In many parts of the world, wooden construction is limited to the garden shed. However, in Canada, architects have now put the good ol’ garden shed on steroids.
In some jurisdictions across Canada, wooden construction is still limited to four storeys, but in 2018, Ontario code revisions allow wood-framed residential and office buildings up to six storeys. While this is almost 10 years behind similar code changes in British Columbia, it’s definitely a step in the right direction, and a sign that wooden construction can be more than simply lakeside homes and skiing chalets.
Benefits of wooden construction
Analysts estimate a 10-15 percent price advantage for wood over traditional materials. Considering its plentiful supply of lumber, Canada is in a good position to use these code changes to its advantage.
The benefits of these code changes can’t be overstated. The average price of a condominium in Toronto is $515,578 and in the city of Vancouver—$775,806. Hence more mid-rise residential and mixed-use buildings will provide much needed affordable housing for city residents.
The benefits for residential construction are clear. Cheaper materials + fewer height restrictions = more affordable housing. But what about I.C.I. construction?
While we’re not likely to see a seven-storey log cabin any time soon, advances in technology allow architects to look at wood as a viable material for large-scale construction.
High-strength cross-laminated timber (CLT) beams now have load-bearing capabilities for multi-storey applications. Prefabricated sections provide economies-of-scale and a smaller carbon footprint.

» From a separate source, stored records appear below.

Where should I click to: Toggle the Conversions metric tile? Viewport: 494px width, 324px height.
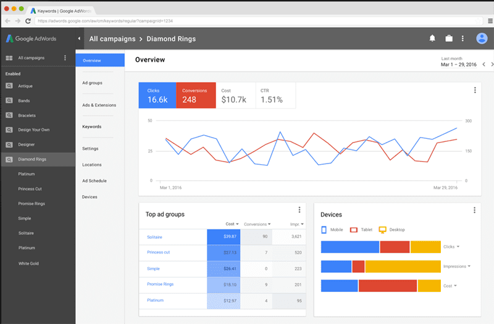pos(195,95)
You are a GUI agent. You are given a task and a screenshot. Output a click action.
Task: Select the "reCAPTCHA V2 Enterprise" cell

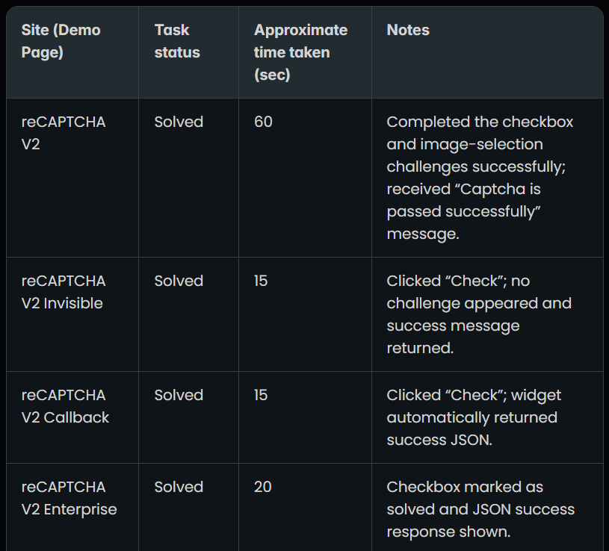(69, 498)
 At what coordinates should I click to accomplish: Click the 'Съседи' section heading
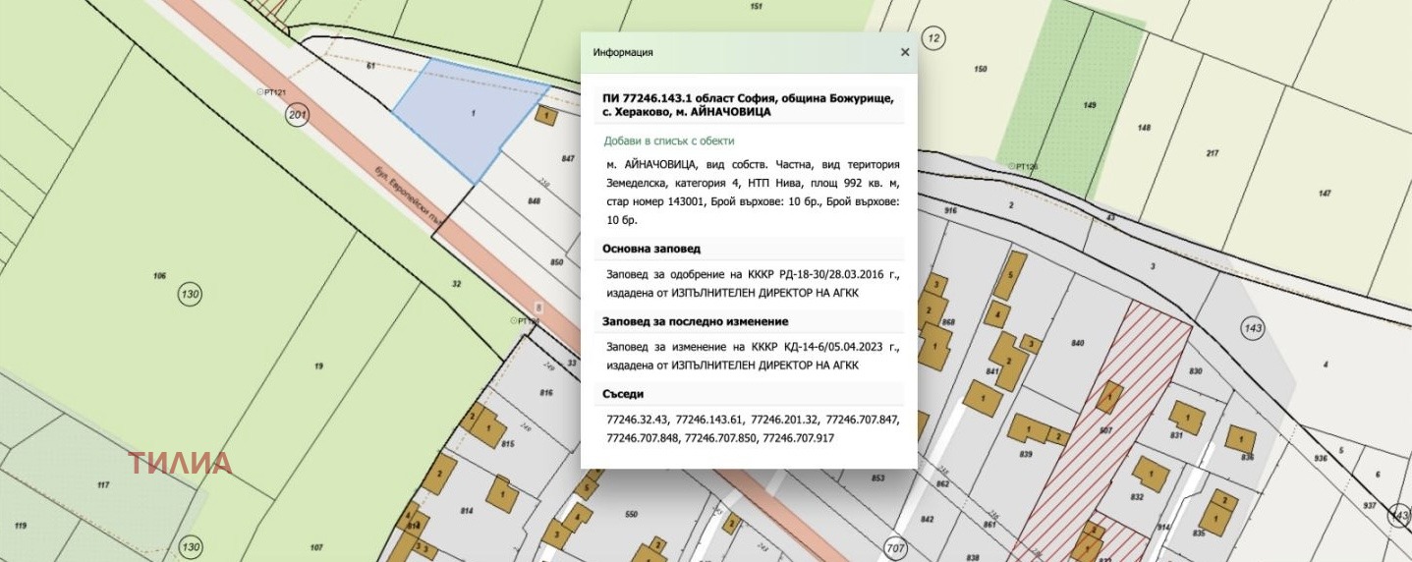tap(621, 394)
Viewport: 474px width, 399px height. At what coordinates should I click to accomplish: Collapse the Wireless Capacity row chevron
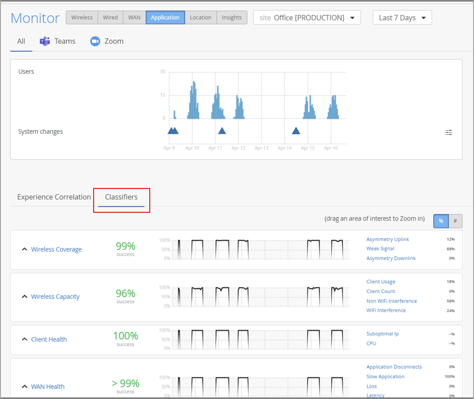coord(24,297)
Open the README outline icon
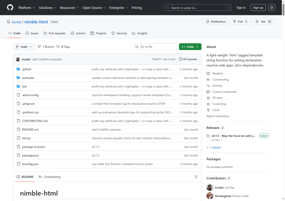The height and width of the screenshot is (201, 285). pos(196,177)
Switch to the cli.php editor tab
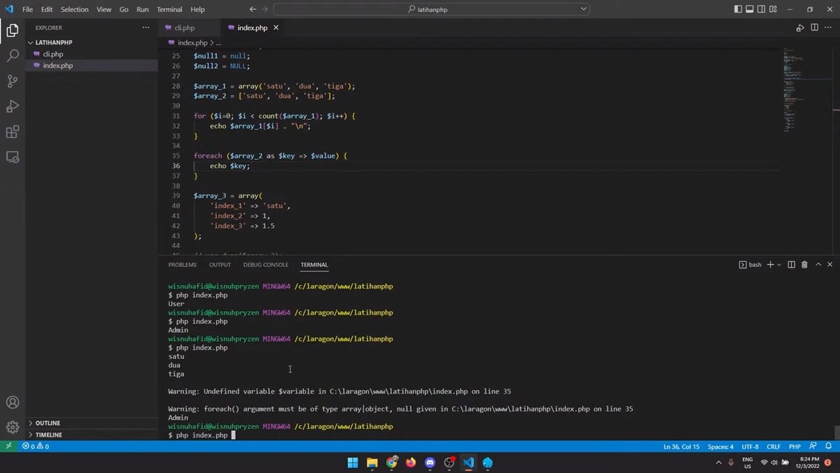The image size is (840, 473). (x=184, y=27)
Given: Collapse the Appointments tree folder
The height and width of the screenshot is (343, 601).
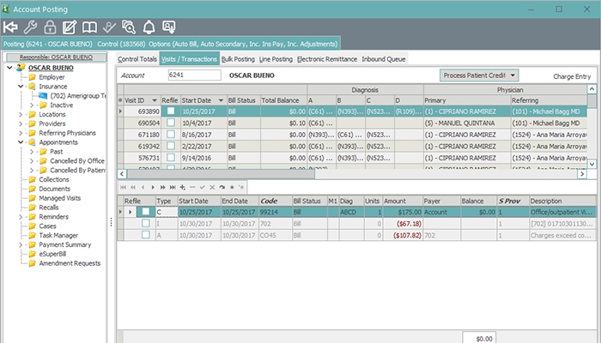Looking at the screenshot, I should [x=21, y=142].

Offsite manufacturing ensures exact specifications can be met. And we’re not only talking production specifications but also fire retardation and water ingestion.

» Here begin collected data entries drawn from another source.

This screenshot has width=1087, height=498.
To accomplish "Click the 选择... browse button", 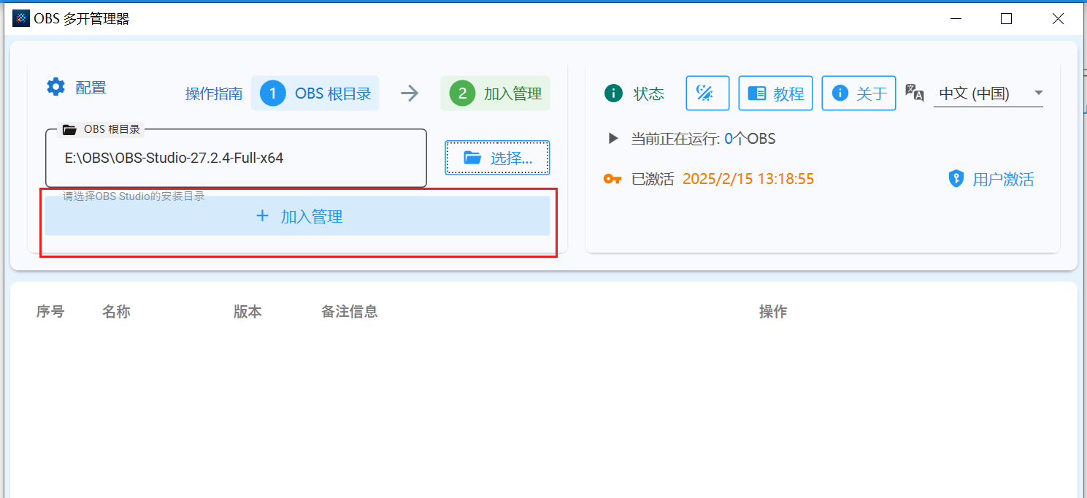I will coord(497,158).
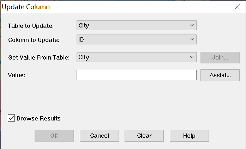Click the Clear button
Image resolution: width=246 pixels, height=149 pixels.
144,136
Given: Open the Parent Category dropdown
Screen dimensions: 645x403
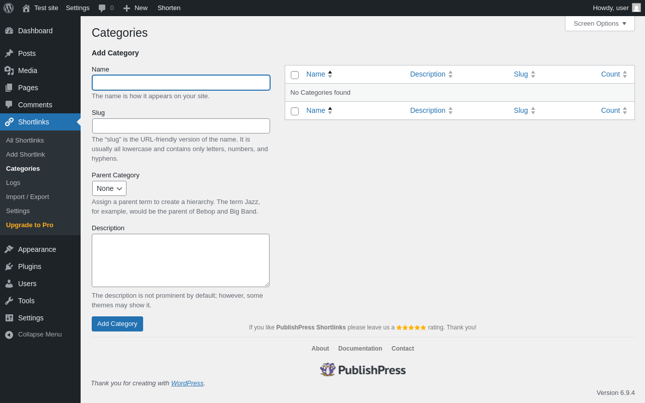Looking at the screenshot, I should pos(109,188).
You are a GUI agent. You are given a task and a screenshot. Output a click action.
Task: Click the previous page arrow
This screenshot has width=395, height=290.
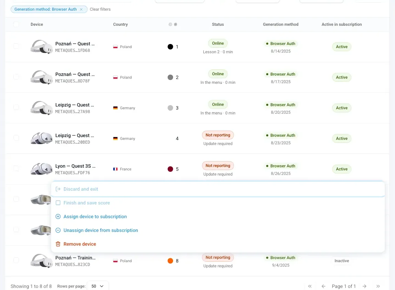(324, 286)
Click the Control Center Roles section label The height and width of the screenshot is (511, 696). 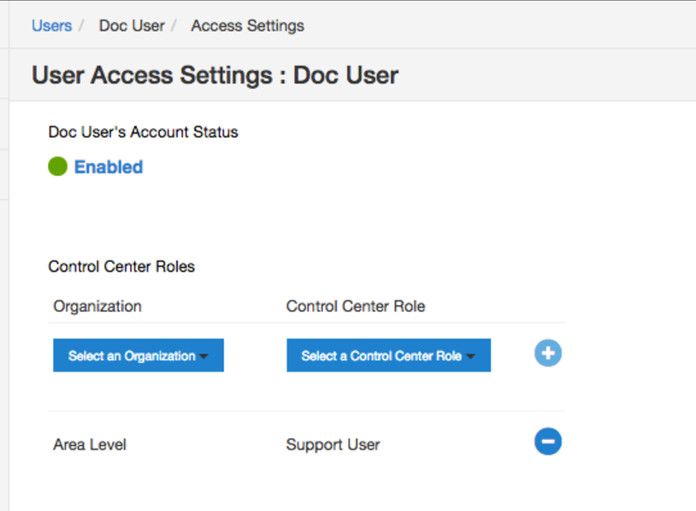click(121, 266)
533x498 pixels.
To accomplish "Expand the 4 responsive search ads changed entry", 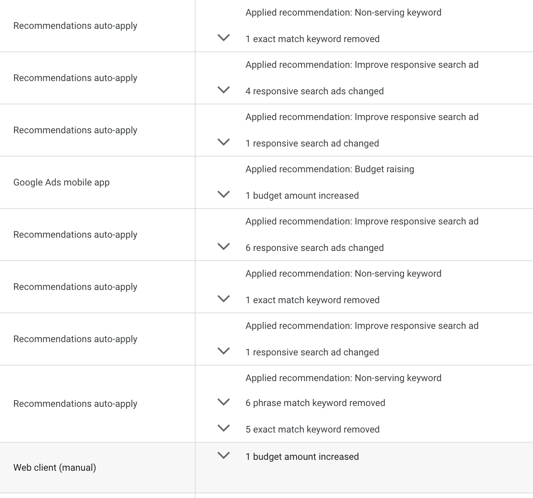I will (x=224, y=90).
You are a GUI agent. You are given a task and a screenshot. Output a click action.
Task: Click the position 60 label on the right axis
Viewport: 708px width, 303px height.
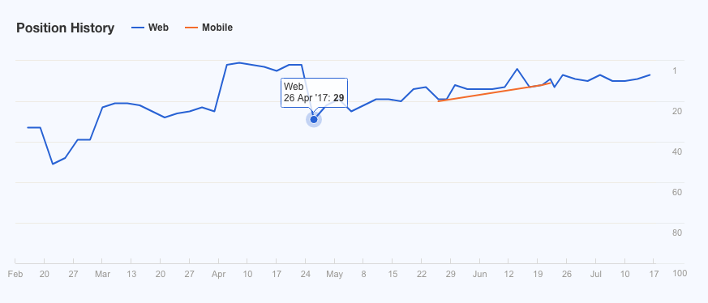pos(677,192)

Ironically, it’s not just technological advances that make wood attractive. Wood is warm to the touch, pleasing to the eye, non-toxic, and quite versatile. Plus, when harvested in conjunction with a replanting scheme, it’s renewable and locally grown.
How high can they go?
Here’s where the fun begins. Many countries are touting their achievements as ‘the largest wooden structure in the world’, and many are correct, simply because definitions differ around the globe.

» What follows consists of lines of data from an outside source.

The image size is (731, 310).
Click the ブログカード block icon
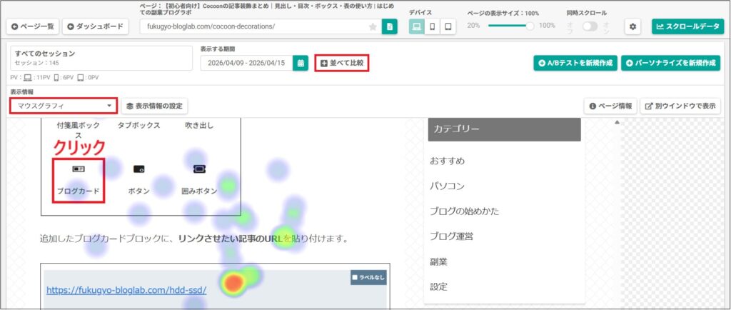point(79,170)
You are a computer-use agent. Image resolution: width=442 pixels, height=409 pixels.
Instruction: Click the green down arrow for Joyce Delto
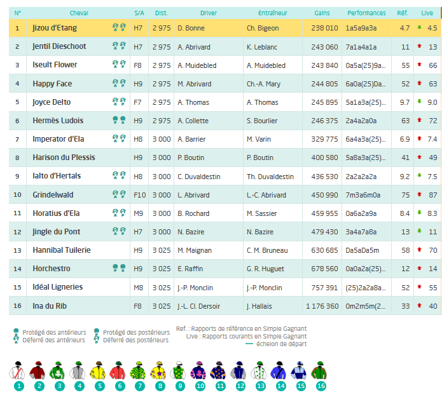[420, 102]
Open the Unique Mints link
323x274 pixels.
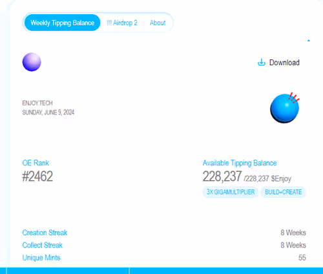tap(41, 258)
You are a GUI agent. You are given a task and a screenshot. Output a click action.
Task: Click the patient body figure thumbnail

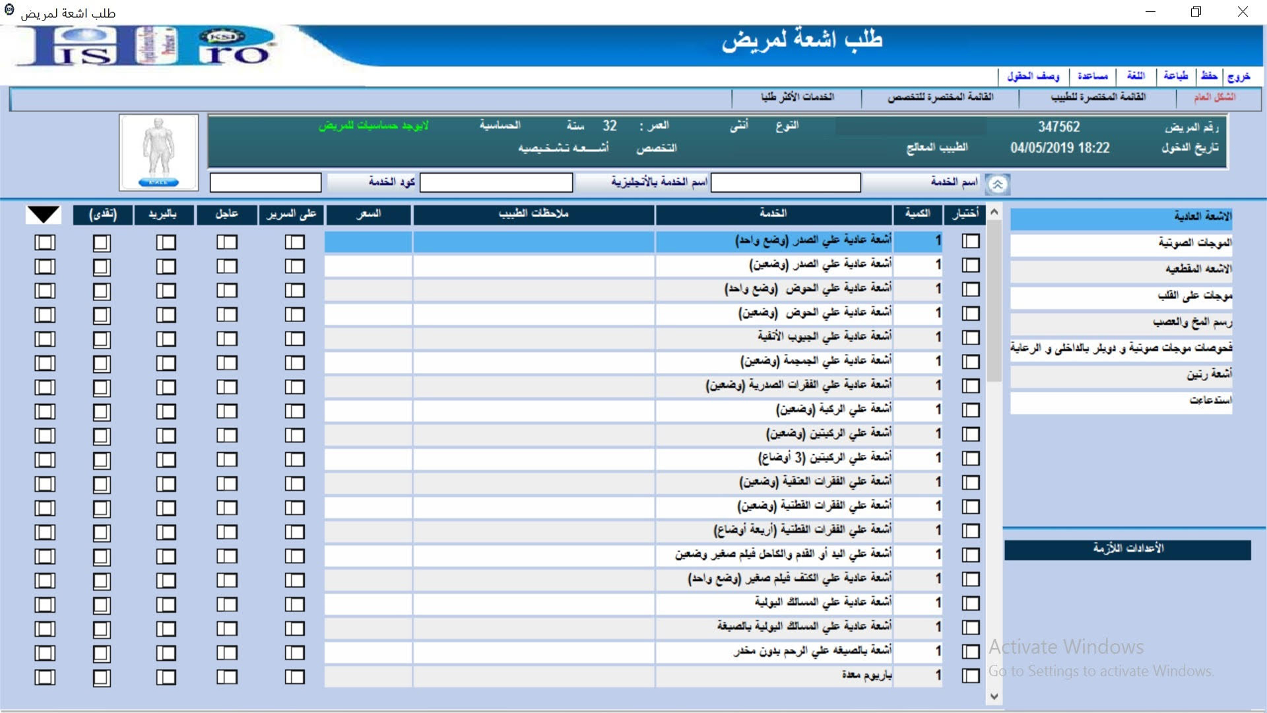pyautogui.click(x=159, y=153)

Standing at 153 metres, the Tainning Temple in Changzhou City, China is the tallest wooden pagoda in the world. However, the 78-metre church of Săpânța-Peri Monastery in Săpânța, Romania is the tallest church in the world.
Completed in mid-2017, the 18-storey Brock Commons building on the University of British Columbia campus stands at 53 metres. With two internal concrete cores and a concrete base, Brock Commons is the tallest wooden residential structure in the world. Nevertheless, this accolade will be short-lived —in March 2019 opens the 18-storey, 80-metre Mjøsa Tower in Brumunddal, Norway.
Other noteworthy projects include:
- Forté in Melbourne, Australia. Standing at 32 metres and 10 storeys, Forté was Australia’s first high-rise timber building in 2012.
- The Cube in London, England. Barely a metre taller than Forté, the Cube stands at 33 metres and was opened in 2015. It’s hybrid wood and metal design was created by architects Hawkins/Brown.
- Dalston Lane, London, England. Completed in 2017, Dalston Lane matches the Cube in height but also has the distinction of being the largest CLT building in the world with 121 residential units.
- The Tree, Bergen, Norway. At 49 metres and 14 storeys, it was the world’s tallest until Brock Commons was opened last year.
Wood and hybrid structures
Purists will argue that hybrid projects are just that, hybrid. They’re not solely built from wood thus they shouldn’t be considered as a wooden structure.
While none could comply with such a pure definition, there are a few (notwithstanding a concrete base) that are staying true to this philosophy. 25 Kings in Brisbane, Australia could be a perfect example. The highly engineered timber structure, which opened last October, stands at 45 metres and nine storeys.
How far can wooden construction go? There are structural limitations to these plyscrapers. As buildings get taller, additional ballast is needed to counter the effects of weather. This ballast can’t be provided by wood alone, so future behemoths will likely be hybrid buildings.
Present day construction is already nearing the 100-metre mark. The next decade will see projects top 200 metres and 300 metres in the U.S. and the U.K. respectively. However, it’s the planned 350-metre, 70-floor skyscraper planned by Japanese Sumitomo Forestry Co. that will push the canopy of wooden structures when completed in 2041.